Le difficile combat pour l’abolition de la peine de mort au Liban

Illustration : M. Yassine

Comme chaque année depuis 2003, des centaines d’initiatives seront lancées à l’occasion de la Journée mondiale contre la peine de mort, le 10 octobre, pour dénoncer la persistance de ce châtiment ultime dans 53 pays. Un combat permanent, ô combien juste, mais si difficile, tant la nécessité de se soumettre à l’obligation de préserver – quelles que soient les circonstances – le droit à la vie garanti par la Déclaration universelle des droits de l’homme (art. 3) se heurte à d’innombrables obstacles au quotidien. Des obstacles auxquels j’ai notamment été confronté lorsque je me suis trouvé en première ligne pour mener ce combat au Liban.

Le premier événement auquel j’ai dû faire face fut le jour de juillet 2008 où je passais la porte d’entrée de mon bureau au ministère de la Justice. Un fonctionnaire zélé et greffier en chef me présente immédiatement un gros dossier. J’y vois des noms et des signatures de présidents de la République, du Conseil, d’anciens ministres. En fait, il s’agissait de dix-neuf condamnations à mort qui attendaient ma signature pour être mises à exécution. Choqué, je tends la grosse enveloppe au greffier en chef et lui murmure : « Tu ne tueras point. »


(Lire aussi : « Pourquoi je suis pour la peine de mort »)


Moratoire de 14 ans
Puis j’entre dans mon bureau, demande au chef du service de législation et de consultations de préparer un projet de loi abolissant la peine de mort et lui substituant une condamnation à l’emprisonnement à perpétuité.

J’ignorais tout des projets de loi antérieurs, comme des statistiques et autres activismes en ce domaine.
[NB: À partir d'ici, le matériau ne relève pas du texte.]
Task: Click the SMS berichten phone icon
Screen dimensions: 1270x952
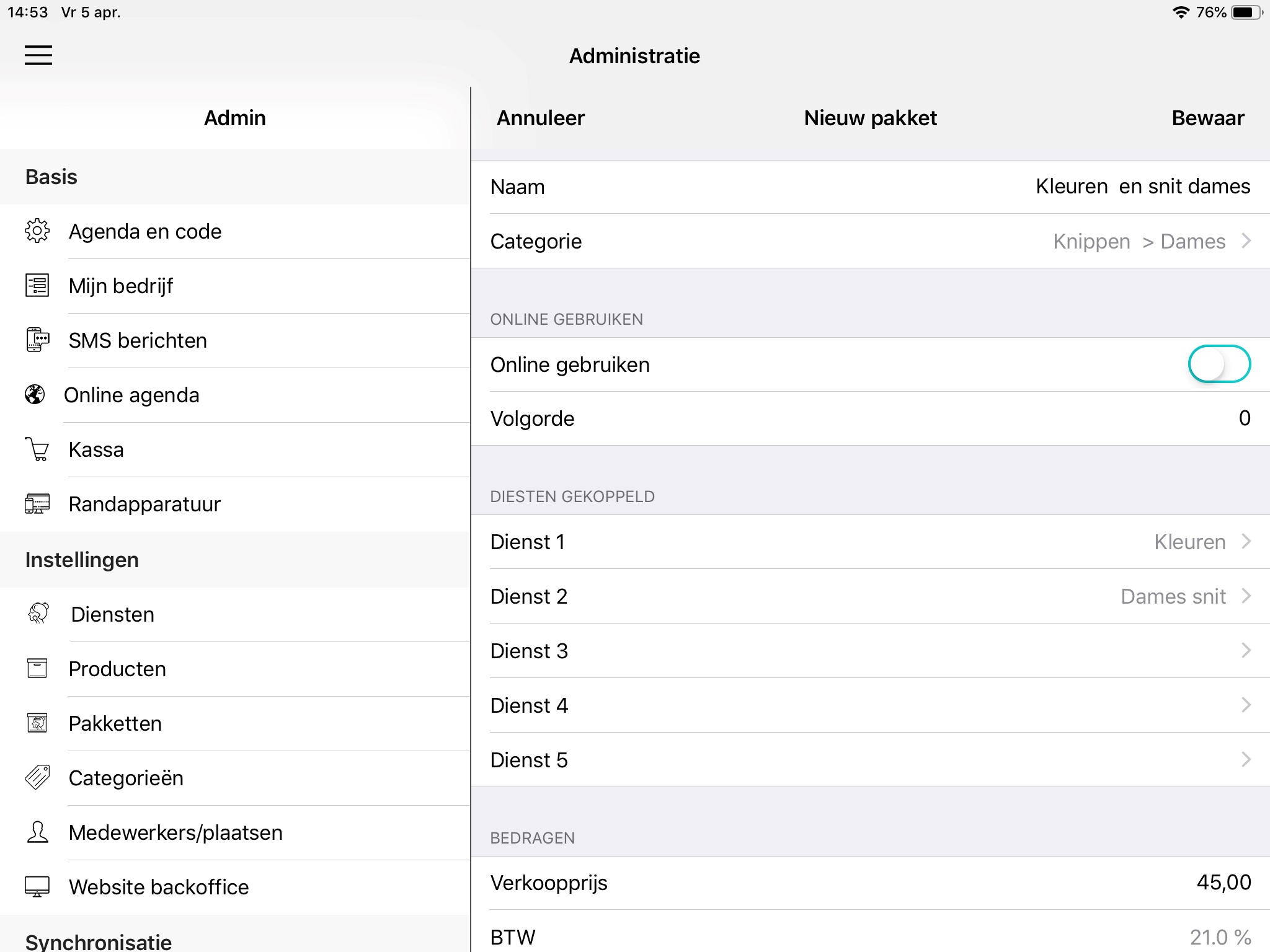Action: [37, 340]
Entre-temps, ce refus de contresigner les décrets de mise à mort a ainsi permis de maintenir un moratoire qui fut institué de facto en 1998 par un refus similaire du Premier ministre Sélim Hoss, mais avait déjà connu une interruption avec la mise en œuvre d’exécutions sous le mandat de son successeur Rafic Hariri en 2004.
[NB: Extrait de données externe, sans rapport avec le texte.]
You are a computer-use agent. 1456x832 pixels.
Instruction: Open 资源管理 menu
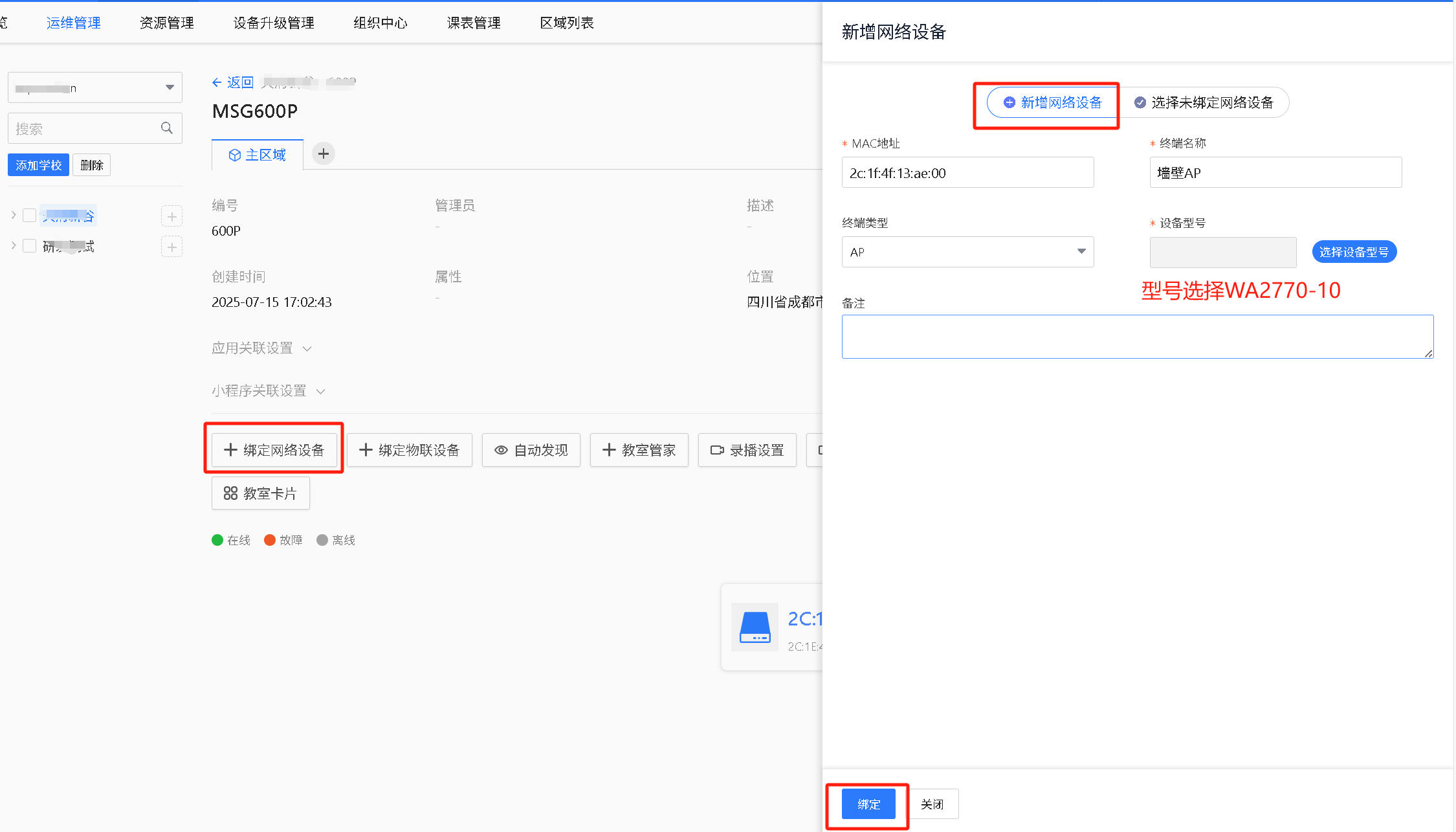tap(167, 23)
Il dure depuis lors, et tous les ministres qui suivirent adhérèrent à cette politique du fait accompli. Aujourd’hui, si j’en crois des confidences, ni le chef de l’État ni le ministre de la Justice ne sont en faveur de l’exécution capitale. Il en va de même des ordres d’avocats.

Cependant, cette abolition de facto ne modifie pas les textes. Elle perpétue à ce jour plus de quatorze années de non-exécution de près d’une centaine de condamnations à mort, passées en force de chose jugée. Comment alors faire admettre l’adoption du projet d’abolition ? Des réunions groupant toutes les sensibilités du Parlement, tenues au ministère de la Justice, ne firent que démontrer la déchirure idéologique sur la question ; notamment en raison du fait que l’islam continue de considérer comme incontournables trois cas au moins (l’adultère, l’apostasie et le meurtre) où la peine de mort est une question de doctrine. Pour cela, il fallait œuvrer non seulement sur les plans politique et religieux, mais en utilisant des voies indirectes.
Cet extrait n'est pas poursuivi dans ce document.